# protoscribe

**Repository Path**: mirrors_google-research/protoscribe

## Basic Information

- **Project Name**: protoscribe
- **Description**: No description available
- **Primary Language**: Unknown
- **License**: Apache-2.0
- **Default Branch**: main
- **Homepage**: None
- **GVP Project**: No

## Statistics

- **Stars**: 0
- **Forks**: 0
- **Created**: 2024-12-05
- **Last Updated**: 2026-03-29

## Categories & Tags

**Categories**: Uncategorized

**Tags**: None

## README

# ProtoScribe: Modeling the Evolution of Writing

![CI status](https://github.com/google-research/protoscribe/actions/workflows/tests.yaml/badge.svg?branch=main)

<center>
<font size="+4">𓏞</font>
<p>
<font size="+2">𒁾𒊬</font><br>
</center>

This repository contains the supporting code for experimenting with machine
learning approaches to evolution of writing.

NOTE: This is work in progress.

## Installation and testing

Note, the instructions in this section apply to Debian Linux where this project
was developed. Depending on your operating system some of the installation steps
in `setup.sh` may need to be amended.

Ideally the installation should happen in a Python virtual environment. The
installation is taken care of by the `setup.sh` script. Simply run

```shell
./setup.sh
```

from the root directory of the project. If all the dependencies are installed
correctly, run the tests using `pytest`:

```shell
./test.sh
```

Note, use `--continue-on-collection-errors` flag to calls to `pytest` inside
`test.sh` to see *all* the failing tests even if some of them cannot be loaded
correctly.

## The codebase

The important directories are:

*   [corpus](protoscribe/corpus): Utilities for
    building and parsing the corpus.

*   [data](protoscribe/data): This directory
    contains most of the bits out of which we generate our simulated
    dataset. For example, the various concept inventories can be found in
    [`concepts`](protoscribe/data/concepts/),
    while their corresponding numeric embeddings in
    [`semantics`](protoscribe/data/semantics/).
    The other types of data include things like various sets of SVGs for our
    glyphs and so on.

*   [evolution](protoscribe/evolution): Pipeline
    utilities and supporting scripts for simulation of writing system evolution.

*   [glyphs](protoscribe/glyphs): Libraries for
    dealing with SVGs, but also with discrete glyph vocabularies, i.e.
    [`glyph_vocab.py`](protoscribe/glyphs/glyph_vocab.py).
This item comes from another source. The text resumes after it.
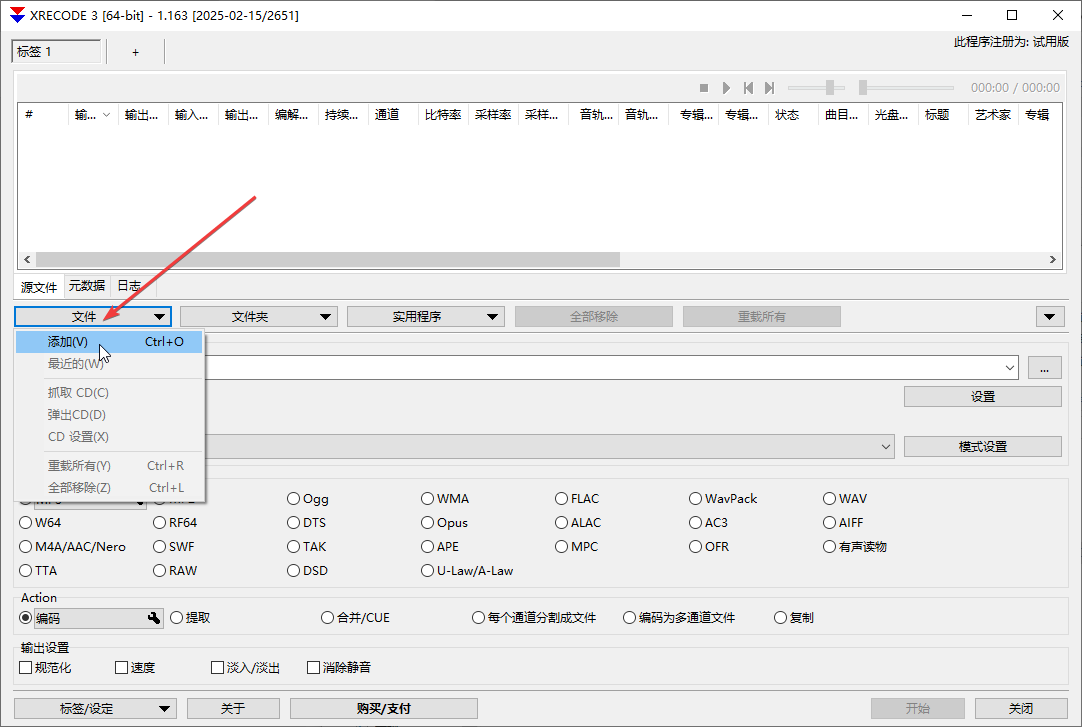
Task: Skip to previous track
Action: tap(748, 88)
*   [language](protoscribe/language): Directory
    housing linguistic modeling APIs:

    *   [embeddings](protoscribe/language/embeddings):
    Various interfaces for (semantic) embeddings. The most relevant one is the
    [`embedder.py`](protoscribe/language/embeddings/embedder.py).
    Our configuration defaults to BNC. In addition, in the past we played with
    representing concepts by glosses -- shorts snippets of Wikipedia text
    explaining what a thing is -- these can then be encoded using a pretrained
    language model.

    *   [phonology](protoscribe/language/phonology):
    Core phonological configurations for the synthetic languages utilizing
    [PHOIBLE](https://github.com/phoible/) segment inventories, implementation of
    phonetic word similarity and a library for computing phonetic embeddings.

    *   [morphology](protoscribe/language/morphology)/[syntax](protoscribe/language/syntax):
    Finite-state based definitions of the morphology and syntax of the generated
    language including the inflection paradigms and number grammars. The core
    functionality for determining morpheme shape.

*   [glyphs](protoscribe/glyphs): Libraries for
    dealing with SVGs, but also with discrete glyph vocabularies, i.e.
    [`glyph_vocab.py`](protoscribe/glyphs/glyph_vocab.py).

*   [models](protoscribe/models): Discrete and
    stroke-based glyph synthesis models and respective configurations.

*   [semantics](protoscribe/semantics): Basic helper
    packages for representing knowledge about categories.

*   [scoring](protoscribe/scoring): Tools for
    evaluating and scoring the resulting models.

*   [sketches](protoscribe/sketches/utils):
    Libraries for manipulating and modeling glyphs as sketches. Includes core
    libraries for representing glyphs as sequences of (possibly quantized)
    strokes in our models.

*   [speech](protoscribe/speech): Acoustic
    front-end components.

*   [texts](protoscribe/texts):
    The libraries for constructing the actual "accounting documents".

*   [vision](protoscribe/vision): Components for
    building and representing image features corresponding to semantic concepts.

## Disclaimers

This is not an official Google product.